Given data:
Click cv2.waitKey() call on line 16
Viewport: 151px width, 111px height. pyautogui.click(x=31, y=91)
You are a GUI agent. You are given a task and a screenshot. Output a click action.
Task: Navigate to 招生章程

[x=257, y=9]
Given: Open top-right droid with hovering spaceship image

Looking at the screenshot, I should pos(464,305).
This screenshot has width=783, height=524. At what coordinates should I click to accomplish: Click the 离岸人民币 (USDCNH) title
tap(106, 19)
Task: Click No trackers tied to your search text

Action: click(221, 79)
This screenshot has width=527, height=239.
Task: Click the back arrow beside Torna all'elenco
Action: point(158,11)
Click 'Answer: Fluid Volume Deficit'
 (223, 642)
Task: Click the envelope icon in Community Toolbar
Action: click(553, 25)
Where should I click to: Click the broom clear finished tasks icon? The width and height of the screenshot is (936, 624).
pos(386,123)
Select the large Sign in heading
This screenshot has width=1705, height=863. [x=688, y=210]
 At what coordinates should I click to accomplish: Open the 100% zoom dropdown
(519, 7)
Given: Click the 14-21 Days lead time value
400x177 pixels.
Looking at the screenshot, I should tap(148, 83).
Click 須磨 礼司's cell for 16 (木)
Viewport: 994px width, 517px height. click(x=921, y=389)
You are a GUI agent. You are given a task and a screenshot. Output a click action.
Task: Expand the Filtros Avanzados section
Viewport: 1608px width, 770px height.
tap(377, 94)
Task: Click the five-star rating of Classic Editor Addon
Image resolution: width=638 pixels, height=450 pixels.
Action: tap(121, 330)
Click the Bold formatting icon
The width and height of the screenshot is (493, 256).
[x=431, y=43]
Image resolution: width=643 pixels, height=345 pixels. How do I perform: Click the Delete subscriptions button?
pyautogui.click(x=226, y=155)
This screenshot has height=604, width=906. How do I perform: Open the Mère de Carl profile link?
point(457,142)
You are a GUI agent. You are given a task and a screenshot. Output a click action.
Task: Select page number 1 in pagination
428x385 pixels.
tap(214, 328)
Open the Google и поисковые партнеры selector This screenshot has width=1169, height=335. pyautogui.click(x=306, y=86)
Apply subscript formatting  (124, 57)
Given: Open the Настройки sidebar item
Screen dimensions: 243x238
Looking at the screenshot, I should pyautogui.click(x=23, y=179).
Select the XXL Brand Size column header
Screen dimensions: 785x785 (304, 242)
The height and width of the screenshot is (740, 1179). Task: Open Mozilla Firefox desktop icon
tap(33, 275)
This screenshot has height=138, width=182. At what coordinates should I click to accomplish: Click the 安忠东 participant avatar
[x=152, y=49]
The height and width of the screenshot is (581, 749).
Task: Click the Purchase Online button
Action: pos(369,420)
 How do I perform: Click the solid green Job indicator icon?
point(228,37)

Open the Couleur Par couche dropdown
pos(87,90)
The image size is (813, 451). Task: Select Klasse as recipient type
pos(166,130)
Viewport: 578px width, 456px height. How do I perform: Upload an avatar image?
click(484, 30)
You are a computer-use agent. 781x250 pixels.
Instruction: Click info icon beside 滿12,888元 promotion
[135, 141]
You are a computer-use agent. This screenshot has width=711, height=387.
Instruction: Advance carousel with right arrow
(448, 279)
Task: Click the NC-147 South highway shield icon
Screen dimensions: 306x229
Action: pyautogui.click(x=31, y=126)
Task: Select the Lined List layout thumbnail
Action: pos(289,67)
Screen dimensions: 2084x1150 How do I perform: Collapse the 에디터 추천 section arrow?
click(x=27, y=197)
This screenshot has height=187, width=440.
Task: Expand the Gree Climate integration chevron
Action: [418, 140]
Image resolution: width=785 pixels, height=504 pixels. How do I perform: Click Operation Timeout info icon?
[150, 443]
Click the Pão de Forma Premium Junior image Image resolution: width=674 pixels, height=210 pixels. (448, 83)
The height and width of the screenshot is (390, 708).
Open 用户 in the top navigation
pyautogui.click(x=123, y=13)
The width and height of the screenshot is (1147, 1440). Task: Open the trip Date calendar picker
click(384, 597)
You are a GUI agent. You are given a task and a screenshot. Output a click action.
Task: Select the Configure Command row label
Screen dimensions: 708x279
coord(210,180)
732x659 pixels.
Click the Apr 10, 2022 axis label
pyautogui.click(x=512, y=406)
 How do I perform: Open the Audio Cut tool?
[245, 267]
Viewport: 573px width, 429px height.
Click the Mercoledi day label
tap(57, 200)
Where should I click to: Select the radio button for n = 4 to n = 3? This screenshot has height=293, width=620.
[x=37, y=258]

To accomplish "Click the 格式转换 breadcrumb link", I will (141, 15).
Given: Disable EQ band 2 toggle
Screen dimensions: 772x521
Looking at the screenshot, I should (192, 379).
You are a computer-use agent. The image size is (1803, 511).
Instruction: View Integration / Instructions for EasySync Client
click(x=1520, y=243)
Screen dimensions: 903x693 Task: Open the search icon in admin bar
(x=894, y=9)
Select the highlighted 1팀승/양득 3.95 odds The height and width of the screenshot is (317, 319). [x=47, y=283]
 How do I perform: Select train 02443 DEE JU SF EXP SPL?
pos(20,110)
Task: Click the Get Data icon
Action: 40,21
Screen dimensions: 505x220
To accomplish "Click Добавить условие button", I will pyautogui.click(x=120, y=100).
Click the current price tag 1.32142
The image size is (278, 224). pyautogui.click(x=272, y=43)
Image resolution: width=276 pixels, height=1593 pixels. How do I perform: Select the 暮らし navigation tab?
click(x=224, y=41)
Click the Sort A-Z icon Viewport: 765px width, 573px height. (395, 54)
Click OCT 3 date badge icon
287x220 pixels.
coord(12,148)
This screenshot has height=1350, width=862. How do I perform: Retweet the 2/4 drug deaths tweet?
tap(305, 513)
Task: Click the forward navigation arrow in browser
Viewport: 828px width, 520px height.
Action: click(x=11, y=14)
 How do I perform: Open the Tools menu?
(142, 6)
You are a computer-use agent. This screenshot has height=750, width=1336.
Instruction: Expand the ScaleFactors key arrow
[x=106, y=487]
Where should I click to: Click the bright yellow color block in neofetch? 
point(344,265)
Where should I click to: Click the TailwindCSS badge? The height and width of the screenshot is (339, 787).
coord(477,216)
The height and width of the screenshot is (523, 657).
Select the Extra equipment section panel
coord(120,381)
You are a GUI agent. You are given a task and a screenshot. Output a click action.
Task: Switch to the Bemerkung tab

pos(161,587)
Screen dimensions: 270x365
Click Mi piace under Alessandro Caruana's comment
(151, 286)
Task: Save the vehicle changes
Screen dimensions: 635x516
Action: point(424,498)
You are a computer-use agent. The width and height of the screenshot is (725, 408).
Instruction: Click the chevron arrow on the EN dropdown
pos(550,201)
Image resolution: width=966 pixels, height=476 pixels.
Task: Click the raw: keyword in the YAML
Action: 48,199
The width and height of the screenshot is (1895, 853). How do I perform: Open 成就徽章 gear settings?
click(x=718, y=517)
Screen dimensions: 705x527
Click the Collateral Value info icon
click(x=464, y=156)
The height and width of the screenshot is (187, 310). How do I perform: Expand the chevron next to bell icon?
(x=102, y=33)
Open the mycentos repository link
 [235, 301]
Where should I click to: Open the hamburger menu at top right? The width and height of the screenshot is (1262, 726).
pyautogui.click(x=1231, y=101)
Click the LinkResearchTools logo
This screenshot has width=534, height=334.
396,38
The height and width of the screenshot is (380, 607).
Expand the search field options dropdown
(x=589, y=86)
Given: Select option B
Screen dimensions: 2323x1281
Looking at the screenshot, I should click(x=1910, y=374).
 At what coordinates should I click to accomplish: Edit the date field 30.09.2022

What is expected:
Exactly as written above, copy out all the records.

Problem solution:
Click cv2.waitKey() call on line 16
Viewport: 151px width, 111px height. pyautogui.click(x=31, y=91)
You are a GUI agent. You are given a task and a screenshot. Output a click action.
Task: Navigate to 招生章程

[x=257, y=9]
Given: Open top-right droid with hovering spaceship image

Looking at the screenshot, I should pos(464,305).
This screenshot has width=783, height=524. At what coordinates should I click to accomplish: Click the 离岸人民币 (USDCNH) title
tap(106, 19)
Task: Click No trackers tied to your search text

Action: click(221, 79)
This screenshot has width=527, height=239.
Task: Click the back arrow beside Torna all'elenco
Action: point(158,11)
Click 'Answer: Fluid Volume Deficit'
 (223, 642)
Task: Click the envelope icon in Community Toolbar
Action: click(553, 25)
Where should I click to: Click the broom clear finished tasks icon? The width and height of the screenshot is (936, 624).
pos(386,123)
Select the large Sign in heading
This screenshot has width=1705, height=863. [x=688, y=210]
 At what coordinates should I click to accomplish: Open the 100% zoom dropdown
(519, 7)
Given: Click the 14-21 Days lead time value
400x177 pixels.
Looking at the screenshot, I should tap(148, 83).
Click 須磨 礼司's cell for 16 (木)
Viewport: 994px width, 517px height. click(x=921, y=389)
You are a GUI agent. You are given a task and a screenshot. Output a click action.
Task: Expand the Filtros Avanzados section
Viewport: 1608px width, 770px height.
tap(377, 94)
Task: Click the five-star rating of Classic Editor Addon
Image resolution: width=638 pixels, height=450 pixels.
Action: tap(121, 330)
Click the Bold formatting icon
The width and height of the screenshot is (493, 256).
[x=431, y=43]
Image resolution: width=643 pixels, height=345 pixels. How do I perform: Click the Delete subscriptions button?
pyautogui.click(x=226, y=155)
This screenshot has height=604, width=906. How do I perform: Open the Mère de Carl profile link?
point(457,142)
You are a GUI agent. You are given a task and a screenshot. Output a click action.
Task: Select page number 1 in pagination
428x385 pixels.
tap(214, 328)
Open the Google и поисковые партнеры selector This screenshot has width=1169, height=335. pyautogui.click(x=306, y=86)
Apply subscript formatting  (124, 57)
Given: Open the Настройки sidebar item
Screen dimensions: 243x238
Looking at the screenshot, I should pyautogui.click(x=23, y=179).
Select the XXL Brand Size column header
Screen dimensions: 785x785 (304, 242)
The height and width of the screenshot is (740, 1179). Task: Open Mozilla Firefox desktop icon
tap(33, 275)
This screenshot has height=138, width=182. At what coordinates should I click to accomplish: Click the 安忠东 participant avatar
[x=152, y=49]
The height and width of the screenshot is (581, 749).
Task: Click the Purchase Online button
Action: pos(369,420)
 How do I perform: Click the solid green Job indicator icon?
point(228,37)

Open the Couleur Par couche dropdown
pos(87,90)
The image size is (813, 451). Task: Select Klasse as recipient type
pos(166,130)
Viewport: 578px width, 456px height. How do I perform: Upload an avatar image?
click(484, 30)
You are a computer-use agent. 781x250 pixels.
Instruction: Click info icon beside 滿12,888元 promotion
[135, 141]
You are a computer-use agent. This screenshot has width=711, height=387.
Instruction: Advance carousel with right arrow
(448, 279)
Task: Click the NC-147 South highway shield icon
Screen dimensions: 306x229
Action: pyautogui.click(x=31, y=126)
Task: Select the Lined List layout thumbnail
Action: pos(289,67)
Screen dimensions: 2084x1150 How do I perform: Collapse the 에디터 추천 section arrow?
click(x=27, y=197)
This screenshot has height=187, width=440.
Task: Expand the Gree Climate integration chevron
Action: [418, 140]
Image resolution: width=785 pixels, height=504 pixels. How do I perform: Click Operation Timeout info icon?
[150, 443]
Click the Pão de Forma Premium Junior image Image resolution: width=674 pixels, height=210 pixels. (448, 83)
The height and width of the screenshot is (390, 708).
Open 用户 in the top navigation
pyautogui.click(x=123, y=13)
The width and height of the screenshot is (1147, 1440). Task: Open the trip Date calendar picker
click(384, 597)
You are a GUI agent. You are given a task and a screenshot. Output a click action.
Task: Select the Configure Command row label
Screen dimensions: 708x279
coord(210,180)
732x659 pixels.
Click the Apr 10, 2022 axis label
pyautogui.click(x=512, y=406)
 How do I perform: Open the Audio Cut tool?
[245, 267]
Viewport: 573px width, 429px height.
Click the Mercoledi day label
tap(57, 200)
Where should I click to: Select the radio button for n = 4 to n = 3? This screenshot has height=293, width=620.
[x=37, y=258]

To accomplish "Click the 格式转换 breadcrumb link", I will (141, 15).
Given: Disable EQ band 2 toggle
Screen dimensions: 772x521
Looking at the screenshot, I should (192, 379).
You are a computer-use agent. The image size is (1803, 511).
Instruction: View Integration / Instructions for EasySync Client
click(x=1520, y=243)
Screen dimensions: 903x693 Task: Open the search icon in admin bar
(x=894, y=9)
Select the highlighted 1팀승/양득 3.95 odds The height and width of the screenshot is (317, 319). [x=47, y=283]
 How do I perform: Select train 02443 DEE JU SF EXP SPL?
pos(20,110)
Task: Click the Get Data icon
Action: 40,21
Screen dimensions: 505x220
To accomplish "Click Добавить условие button", I will pyautogui.click(x=120, y=100).
Click the current price tag 1.32142
The image size is (278, 224). pyautogui.click(x=272, y=43)
Image resolution: width=276 pixels, height=1593 pixels. How do I perform: Select the 暮らし navigation tab?
click(x=224, y=41)
Click the Sort A-Z icon Viewport: 765px width, 573px height. (395, 54)
Click OCT 3 date badge icon
287x220 pixels.
coord(12,148)
This screenshot has height=1350, width=862. How do I perform: Retweet the 2/4 drug deaths tweet?
tap(305, 513)
Task: Click the forward navigation arrow in browser
Viewport: 828px width, 520px height.
Action: click(x=11, y=14)
 How do I perform: Open the Tools menu?
(142, 6)
You are a computer-use agent. This screenshot has height=750, width=1336.
Instruction: Expand the ScaleFactors key arrow
[x=106, y=487]
Where should I click to: Click the bright yellow color block in neofetch? 
point(344,265)
Where should I click to: Click the TailwindCSS badge? The height and width of the screenshot is (339, 787).
coord(477,216)
The height and width of the screenshot is (523, 657).
Select the Extra equipment section panel
coord(120,381)
You are a GUI agent. You are given a task and a screenshot. Output a click action.
Task: Switch to the Bemerkung tab

pos(161,587)
Screen dimensions: 270x365
Click Mi piace under Alessandro Caruana's comment
(151, 286)
Task: Save the vehicle changes
Screen dimensions: 635x516
Action: point(424,498)
You are a computer-use agent. The width and height of the screenshot is (725, 408).
Instruction: Click the chevron arrow on the EN dropdown
pos(550,201)
Image resolution: width=966 pixels, height=476 pixels.
Task: Click the raw: keyword in the YAML
Action: 48,199
The width and height of the screenshot is (1895, 853). How do I perform: Open 成就徽章 gear settings?
click(x=718, y=517)
Screen dimensions: 705x527
Click the Collateral Value info icon
click(x=464, y=156)
The height and width of the screenshot is (187, 310). How do I perform: Expand the chevron next to bell icon?
(x=102, y=33)
Open the mycentos repository link
 [235, 301]
Where should I click to: Open the hamburger menu at top right? The width and height of the screenshot is (1262, 726).
pyautogui.click(x=1231, y=101)
Click the LinkResearchTools logo
This screenshot has width=534, height=334.
396,38
The height and width of the screenshot is (380, 607).
Expand the search field options dropdown
(x=589, y=86)
Given: Select option B
Screen dimensions: 2323x1281
Looking at the screenshot, I should click(x=1910, y=374).
 At what coordinates should I click to accomplish: Edit the date field 30.09.2022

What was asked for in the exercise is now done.